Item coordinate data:
● ● ● ●
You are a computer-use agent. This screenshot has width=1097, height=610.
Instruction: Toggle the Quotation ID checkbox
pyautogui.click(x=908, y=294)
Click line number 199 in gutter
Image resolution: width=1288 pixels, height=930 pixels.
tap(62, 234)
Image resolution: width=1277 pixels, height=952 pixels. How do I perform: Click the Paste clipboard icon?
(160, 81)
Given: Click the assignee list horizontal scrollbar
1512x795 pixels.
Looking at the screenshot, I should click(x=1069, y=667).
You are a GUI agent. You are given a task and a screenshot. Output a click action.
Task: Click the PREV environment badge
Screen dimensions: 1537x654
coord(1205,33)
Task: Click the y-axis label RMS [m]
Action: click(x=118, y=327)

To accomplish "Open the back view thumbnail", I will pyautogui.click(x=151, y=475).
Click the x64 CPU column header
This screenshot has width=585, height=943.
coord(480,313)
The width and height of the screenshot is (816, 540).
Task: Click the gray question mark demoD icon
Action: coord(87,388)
● ● ● ●
Exercise instructions: Give the lines of the records above as a numbered list, skipping any blank lines.

Written answer:
1. You are a computer-use agent. This screenshot has width=1097, height=610.
2. Instruction: Toggle the Quotation ID checkbox
3. pyautogui.click(x=908, y=294)
4. Click line number 199 in gutter
5. Image resolution: width=1288 pixels, height=930 pixels.
6. tap(62, 234)
7. Image resolution: width=1277 pixels, height=952 pixels. How do I perform: Click the Paste clipboard icon?
8. (160, 81)
9. Given: Click the assignee list horizontal scrollbar
10. 1512x795 pixels.
11. Looking at the screenshot, I should click(x=1069, y=667).
12. You are a GUI agent. You are given a task and a screenshot. Output a click action.
13. Task: Click the PREV environment badge
14. Screen dimensions: 1537x654
15. coord(1205,33)
16. Task: Click the y-axis label RMS [m]
17. Action: click(x=118, y=327)
18. To accomplish "Open the back view thumbnail", I will pyautogui.click(x=151, y=475).
19. Click the x64 CPU column header
20. This screenshot has width=585, height=943.
21. coord(480,313)
22. The width and height of the screenshot is (816, 540).
23. Task: Click the gray question mark demoD icon
24. Action: coord(87,388)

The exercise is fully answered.